How Do You Measure PPC
1.Traffic Volume & Conversion Rate Comparisons
Measure how many traffic you are obtaining via PPC and understand the conversion rate differences from various traffic sources. The good thing about PPC is that you have the option to take visitors to any landing pages so optimizing the landing page could be an option.
2.New Keyword Opportunities
Look into the keywords your visitors are using to come into the site and leverage those keywords into your PPC keywords strategies.
3.New Traffic Source Opportunities
Evaluate the conversion rate from different traffic sources, and look into opportunities to acquire traffic and qualified visitors from high converting traffic sources.
4.Budget Forecasting
Understand the balance between how much money you are paying to acquire traffic and conversions. Allocate the money wisely across different campaign levels to sustain and grow better conversions.
5.Segmenting User Behavior
Click path from different search engines may behave differently. Understand the difference between which keywords and path the visitors took to achieve higher conversion.
6.Identifying “Influencer Keywords
Consumers search multiple times before making a purchase and refine those searches from generic keywords to more refined words. Use analytics to find out if they do indeed bring converting users, even if it’s for that initial introduction to the site.
7.Identifying Conversion Latency
Not everyone converts immediately. How many days pass before a visitor returns to convert? Therefore, don’t judge PPC success until the latency period has passed. Basically, know your audience sales cycle and build that into campaign expectations.
8.Finding Day-Part Opportunities
Certain time of the week may have different conversion rate. Adjust PPC budget allocation according to the cycle.
9.Hot Products, Top Converters
With a limited budget and possibly thousands of product pages, be aware of the various metrics that are applicable to measure what really needs to be focused. (Product page visits, revenue/order size, profit margin, conversion rates, quantity of orders, etc.)
10.Landing Page Analysis/Bounce Rates
When there are multiple landing pages for the PPC campaigns, use A/B or multivariate testes to improve the landing page performances to reduce the bounces.

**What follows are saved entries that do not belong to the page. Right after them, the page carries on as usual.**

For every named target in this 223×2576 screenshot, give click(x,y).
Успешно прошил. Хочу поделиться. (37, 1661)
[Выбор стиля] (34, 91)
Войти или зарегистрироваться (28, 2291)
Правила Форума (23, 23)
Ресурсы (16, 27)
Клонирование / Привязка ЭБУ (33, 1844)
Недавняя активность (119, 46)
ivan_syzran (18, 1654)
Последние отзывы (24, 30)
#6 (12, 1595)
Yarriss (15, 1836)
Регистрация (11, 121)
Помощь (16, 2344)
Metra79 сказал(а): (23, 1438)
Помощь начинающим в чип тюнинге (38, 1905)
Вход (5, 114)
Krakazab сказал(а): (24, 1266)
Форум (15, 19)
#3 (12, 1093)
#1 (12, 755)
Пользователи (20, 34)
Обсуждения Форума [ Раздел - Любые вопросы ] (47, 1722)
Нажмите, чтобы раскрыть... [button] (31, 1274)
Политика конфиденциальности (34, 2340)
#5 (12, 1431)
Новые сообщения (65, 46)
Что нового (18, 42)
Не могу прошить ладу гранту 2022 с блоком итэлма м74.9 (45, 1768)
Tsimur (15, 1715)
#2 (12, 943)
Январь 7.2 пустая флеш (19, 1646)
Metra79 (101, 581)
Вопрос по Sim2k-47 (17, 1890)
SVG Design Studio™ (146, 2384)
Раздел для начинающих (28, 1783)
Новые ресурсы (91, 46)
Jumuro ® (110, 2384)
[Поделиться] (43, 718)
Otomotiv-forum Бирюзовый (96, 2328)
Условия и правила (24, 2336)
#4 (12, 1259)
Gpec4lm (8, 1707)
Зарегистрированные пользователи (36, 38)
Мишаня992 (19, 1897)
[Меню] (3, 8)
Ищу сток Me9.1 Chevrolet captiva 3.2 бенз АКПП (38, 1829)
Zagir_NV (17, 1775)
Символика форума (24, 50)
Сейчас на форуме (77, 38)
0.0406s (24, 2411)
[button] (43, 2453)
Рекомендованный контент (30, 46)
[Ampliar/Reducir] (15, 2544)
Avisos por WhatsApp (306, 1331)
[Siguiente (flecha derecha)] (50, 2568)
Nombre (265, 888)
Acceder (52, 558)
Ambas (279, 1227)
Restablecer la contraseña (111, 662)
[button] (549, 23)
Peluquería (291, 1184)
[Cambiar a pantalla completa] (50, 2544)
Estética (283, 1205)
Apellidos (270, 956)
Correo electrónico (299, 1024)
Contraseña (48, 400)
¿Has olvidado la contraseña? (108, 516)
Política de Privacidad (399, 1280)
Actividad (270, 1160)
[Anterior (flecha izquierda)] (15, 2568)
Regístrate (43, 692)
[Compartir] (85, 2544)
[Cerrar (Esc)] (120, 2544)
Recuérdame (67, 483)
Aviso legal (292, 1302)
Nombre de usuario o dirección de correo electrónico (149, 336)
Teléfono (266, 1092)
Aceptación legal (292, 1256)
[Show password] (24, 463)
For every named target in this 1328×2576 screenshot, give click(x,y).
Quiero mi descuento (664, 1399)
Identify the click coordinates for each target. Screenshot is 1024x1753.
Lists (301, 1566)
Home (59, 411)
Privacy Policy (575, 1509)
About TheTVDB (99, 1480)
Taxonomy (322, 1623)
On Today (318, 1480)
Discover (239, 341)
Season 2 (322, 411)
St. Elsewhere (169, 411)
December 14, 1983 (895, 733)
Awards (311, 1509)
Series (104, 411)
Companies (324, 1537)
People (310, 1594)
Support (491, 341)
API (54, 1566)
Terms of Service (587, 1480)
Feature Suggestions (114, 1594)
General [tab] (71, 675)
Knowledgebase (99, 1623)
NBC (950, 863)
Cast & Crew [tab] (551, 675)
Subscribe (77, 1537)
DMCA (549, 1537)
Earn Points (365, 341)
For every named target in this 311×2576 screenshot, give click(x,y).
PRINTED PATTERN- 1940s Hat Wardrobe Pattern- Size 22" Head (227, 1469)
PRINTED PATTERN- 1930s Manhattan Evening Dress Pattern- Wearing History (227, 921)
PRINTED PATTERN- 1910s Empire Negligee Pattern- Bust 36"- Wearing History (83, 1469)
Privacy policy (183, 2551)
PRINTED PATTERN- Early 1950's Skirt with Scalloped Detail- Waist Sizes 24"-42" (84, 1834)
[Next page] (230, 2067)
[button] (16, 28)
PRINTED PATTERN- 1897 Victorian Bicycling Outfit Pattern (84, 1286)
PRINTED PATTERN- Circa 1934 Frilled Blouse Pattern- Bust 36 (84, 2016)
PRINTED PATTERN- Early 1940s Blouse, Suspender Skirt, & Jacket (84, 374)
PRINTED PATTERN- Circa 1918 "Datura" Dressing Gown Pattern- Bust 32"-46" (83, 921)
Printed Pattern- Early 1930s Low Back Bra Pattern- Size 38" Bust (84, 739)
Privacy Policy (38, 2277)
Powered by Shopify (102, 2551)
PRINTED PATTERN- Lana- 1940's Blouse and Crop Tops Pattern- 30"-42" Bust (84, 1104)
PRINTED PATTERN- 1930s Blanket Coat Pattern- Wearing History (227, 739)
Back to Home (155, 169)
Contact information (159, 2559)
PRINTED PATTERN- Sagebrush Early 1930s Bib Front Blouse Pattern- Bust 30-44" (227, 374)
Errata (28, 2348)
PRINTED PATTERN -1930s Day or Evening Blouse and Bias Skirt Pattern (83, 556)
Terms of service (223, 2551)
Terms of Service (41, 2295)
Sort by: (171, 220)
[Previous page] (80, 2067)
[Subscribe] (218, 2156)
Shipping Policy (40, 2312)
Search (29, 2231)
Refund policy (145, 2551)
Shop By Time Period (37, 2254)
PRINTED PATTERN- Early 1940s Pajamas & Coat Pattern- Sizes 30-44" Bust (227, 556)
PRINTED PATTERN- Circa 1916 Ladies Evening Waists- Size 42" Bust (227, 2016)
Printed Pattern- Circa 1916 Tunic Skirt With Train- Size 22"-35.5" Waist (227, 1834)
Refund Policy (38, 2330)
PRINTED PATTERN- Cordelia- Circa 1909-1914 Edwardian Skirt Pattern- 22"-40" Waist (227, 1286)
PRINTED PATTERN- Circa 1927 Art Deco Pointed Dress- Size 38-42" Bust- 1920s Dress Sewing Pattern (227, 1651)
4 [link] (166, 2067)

11.Setting Up Goal Funnels in Google Analytics
If there is no way to install tracking code on a site's 'thank you' page, or the site owner will not allow it, Google Analytics allows us to set up a 'goal funnel' (as long as Analytics code is on the pages we need to create this 'goal' funnel). Within your Analytics program, we map out a path that the client needs to follow in order to complete a 'goal'. For example, if you choose to take a survey on a site, the end goal would be completing the survey in full. This means that you must pass through the introduction or sign-up page, each page of the survey, and the 'thank you for completing our survey' page. This goal is visually mapped out in Analytics, and a goal is registered for each visitor who enters from a certain source, and then reaches the 'goal' page.